WHAT TO PRODUCE. Would you transcribe only the lines below, from the one containing "Viewport: 1011px width, 768px" through the end of the material, exactly and with no pictures?

(EXCERPTED RECORDS)

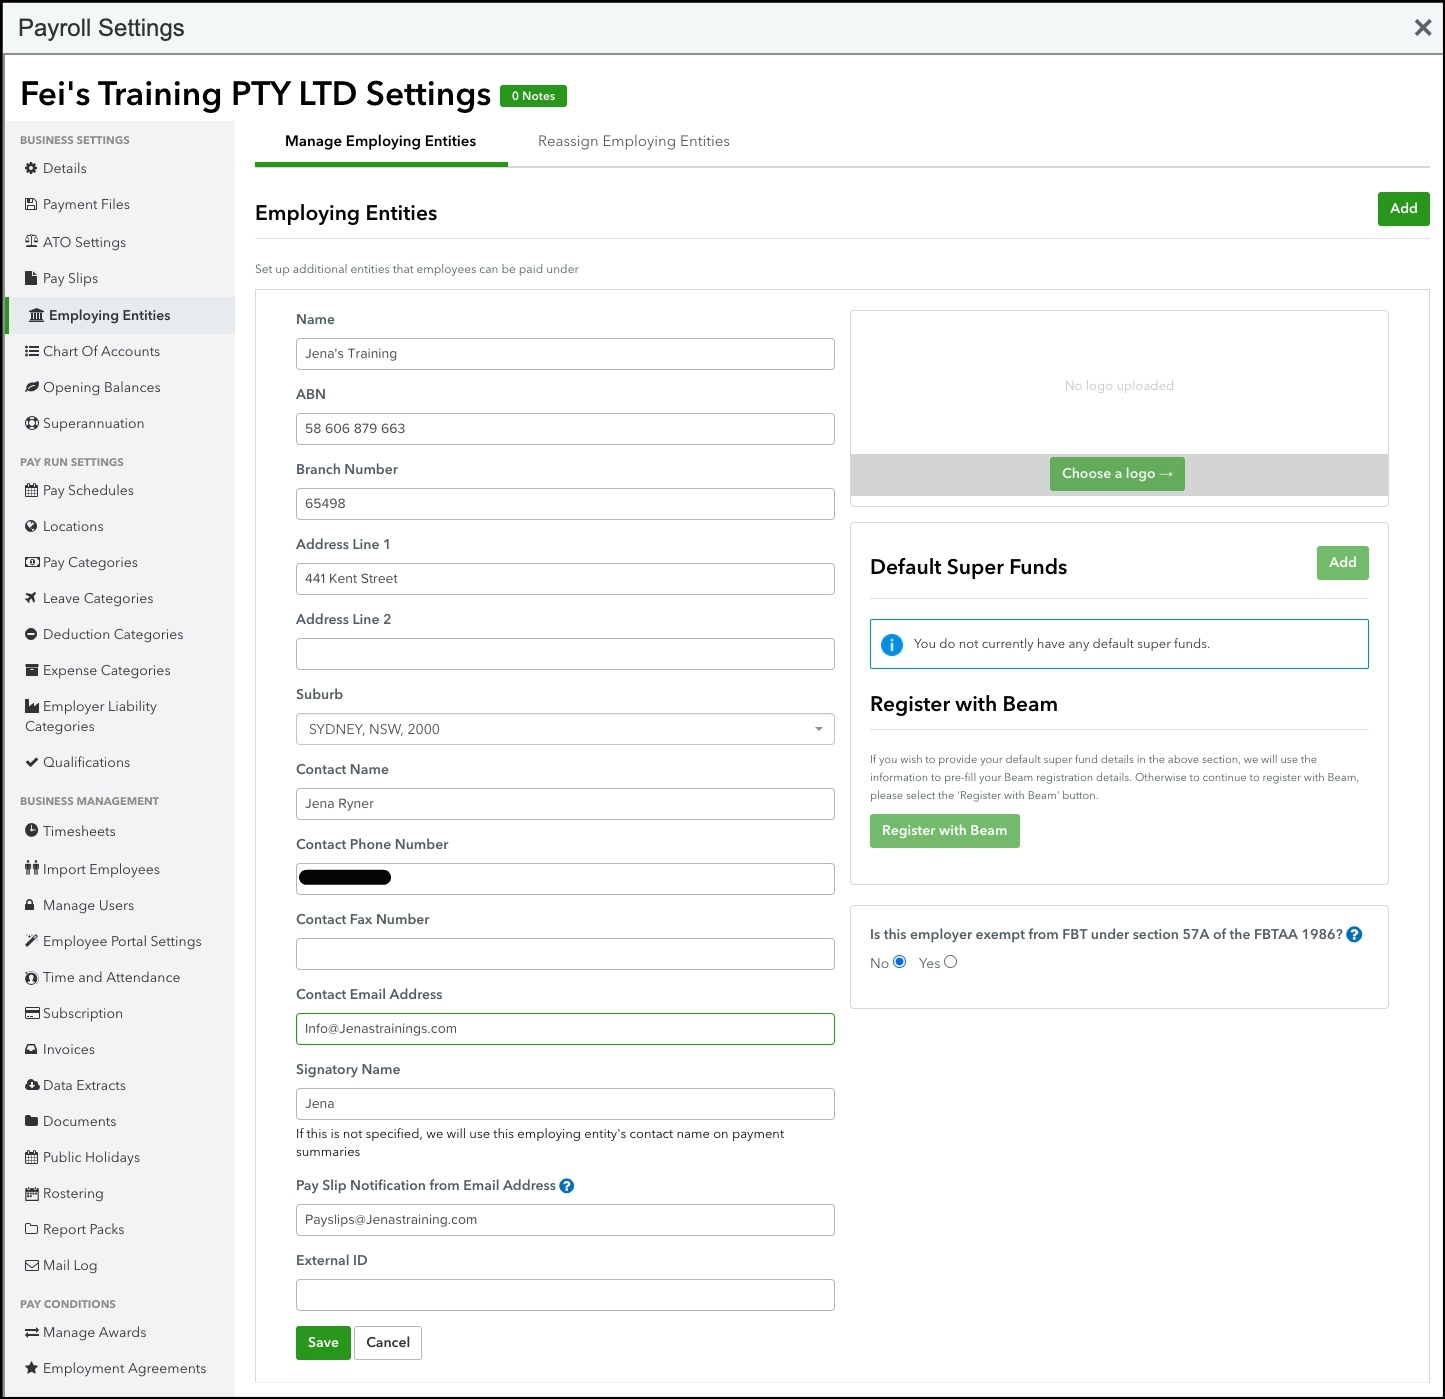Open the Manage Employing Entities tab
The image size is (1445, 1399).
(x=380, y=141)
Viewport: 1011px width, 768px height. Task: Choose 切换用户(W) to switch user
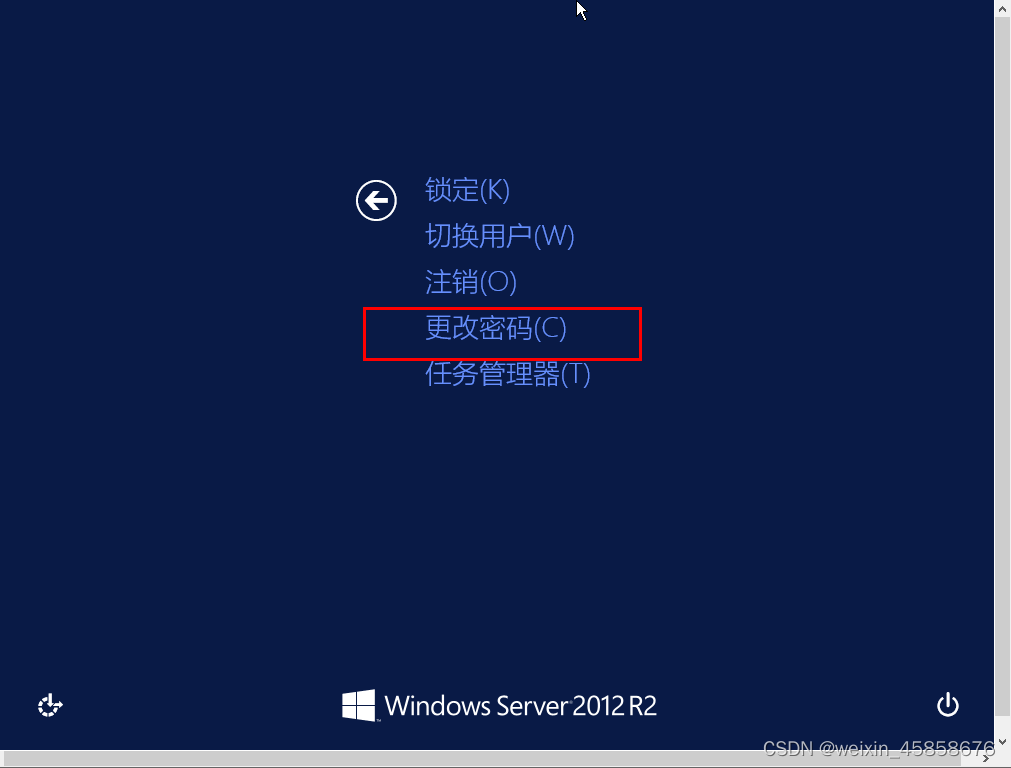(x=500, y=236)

(End EXCERPTED RECORDS)

WRITTEN SOLUTION.
Viewport: 1011px width, 768px height. Task: Choose 切换用户(W) to switch user
(x=500, y=236)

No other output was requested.